When searching for a groomer it’s a good idea to first ask your family and friends for recommendations, or ask your vet. Many vets, especially those associated with clinics and animal hospitals, have on-site groomers trained to deal with most any kind of dog – reluctant ones, ticked off ones, and hyper ones.
Before you choose a grooming salon or a groomer in a clinic or animal hospital, ask the person who will be bathing and grooming your dog these questions:
* Does the groomer own a dog? If so, what breed or breeds of dog?
* Do they groom their own dog or dogs and are their dog’s coats kept neat and clean?
* How long have they been grooming dogs?
* Did the groomer go to school to learn grooming or did they learn it ‘on the job?’

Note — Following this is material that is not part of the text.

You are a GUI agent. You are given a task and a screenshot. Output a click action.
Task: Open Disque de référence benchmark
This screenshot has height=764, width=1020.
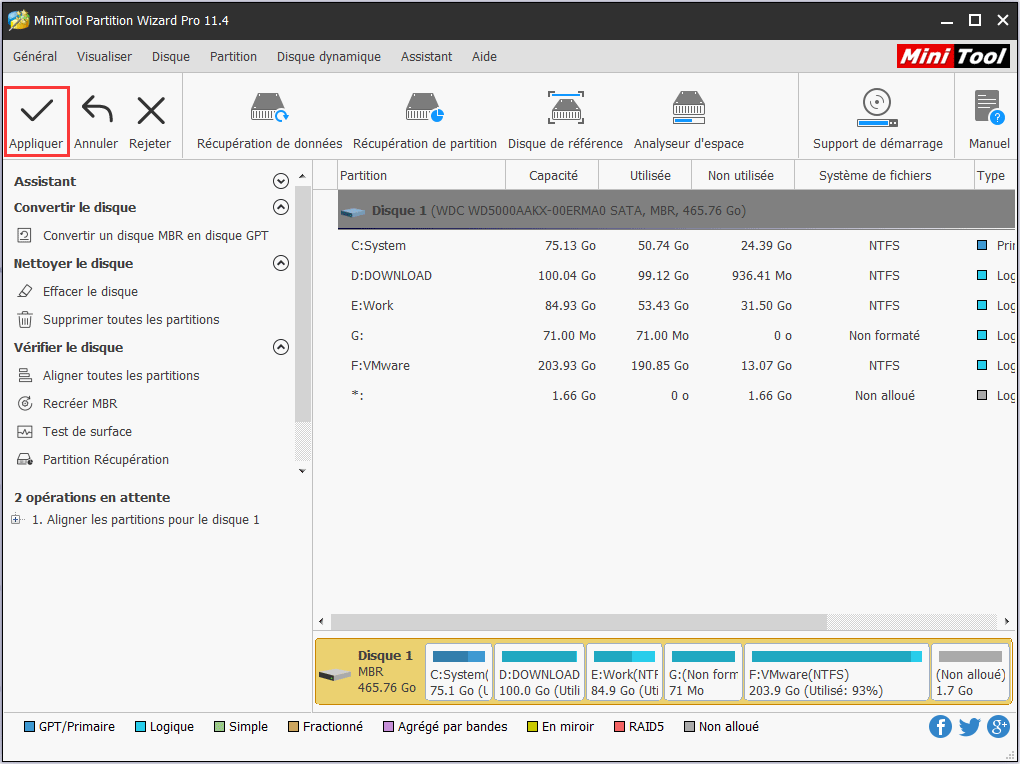[565, 108]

* What breeds do they have experience grooming? Be sure your breed is one of them.
* Do they do different styles of cuts for different breeds or are they a “one cut fits all groomer”?
* What hours does the groomer work?
* Will you be notified when to pick your dog up?

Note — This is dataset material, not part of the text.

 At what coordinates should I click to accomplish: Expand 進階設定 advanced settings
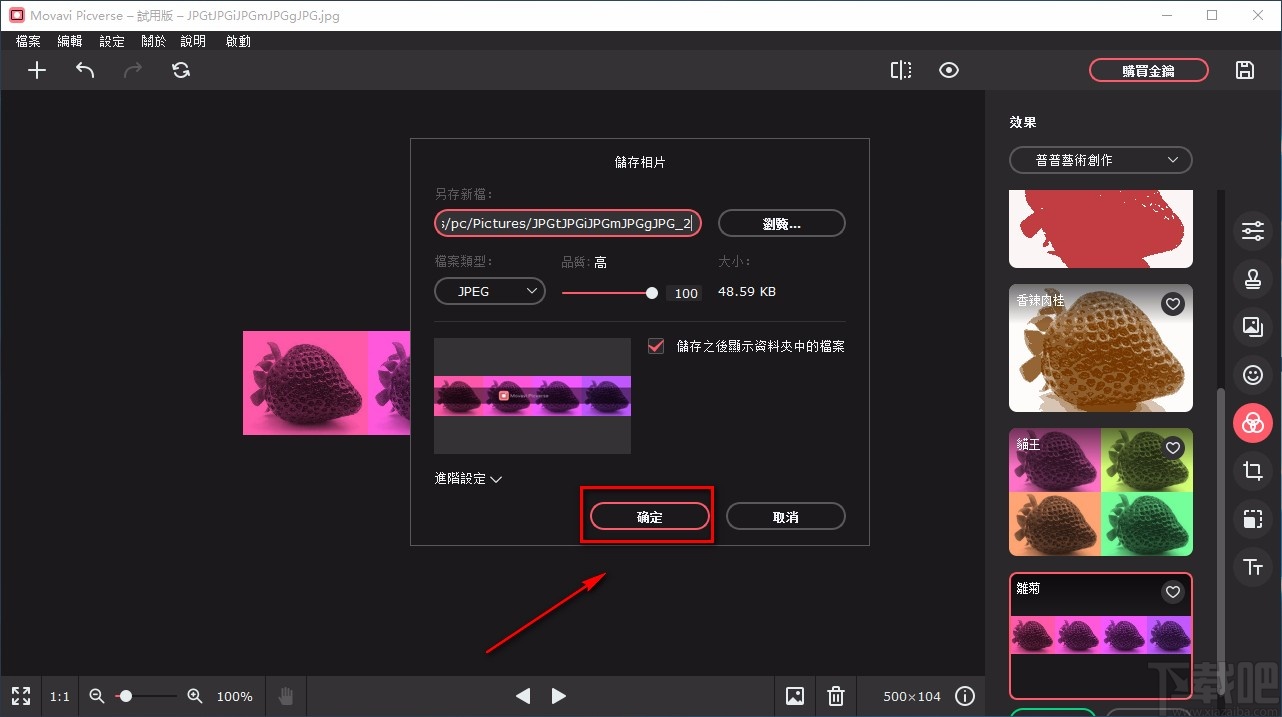[x=467, y=478]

* How far in advance do you need to book an appointment?
* What is the fee range for your breed of dog?
* Is the ear hair plucked from those breeds with hair in the ear canals?
* What if your dog ends up needing to be sedated for grooming? Is that service offered?
* If so, will it be the vet who sedates and monitors your dog?
* Will the groomer also trim your dog’s nails during the grooming appointment?
* What type of shampoos and conditioners does the groomer use?
* If your veterinarian recommends a certain shampoo do you need to pay for it?
It is equally as important that you do a self-analysis of the facility you’ll be entrusting your dog to.
* Is it kept clean, neat, and orderly?
* Are there unpleasant odors that bother you? If they bother you, think what the experience will be for your dog with its superior sense of smell.
* Where are dogs kept while waiting for their appointments and also while waiting to be picked up afterwards?
* Are they housed in groups with unfamiliar dogs or will they have their own space? Is it a cage they will be kept in? If so, how large is it and what kind of freedom of movement will they have in the cage? Are the cages or waiting areas clean and free of feces and urine after being used by each dog?
* How are clippers, scissors, nail grooming tools, etc. cleaned between grooming different dogs?
Your relationship with your dog’s groomer should be as important to you as the relationship you have with your own hairdresser or barber. They should listen to what you want and you should get the answers to your questions before making your decision about which groomer fits your needs, and the needs of your dog.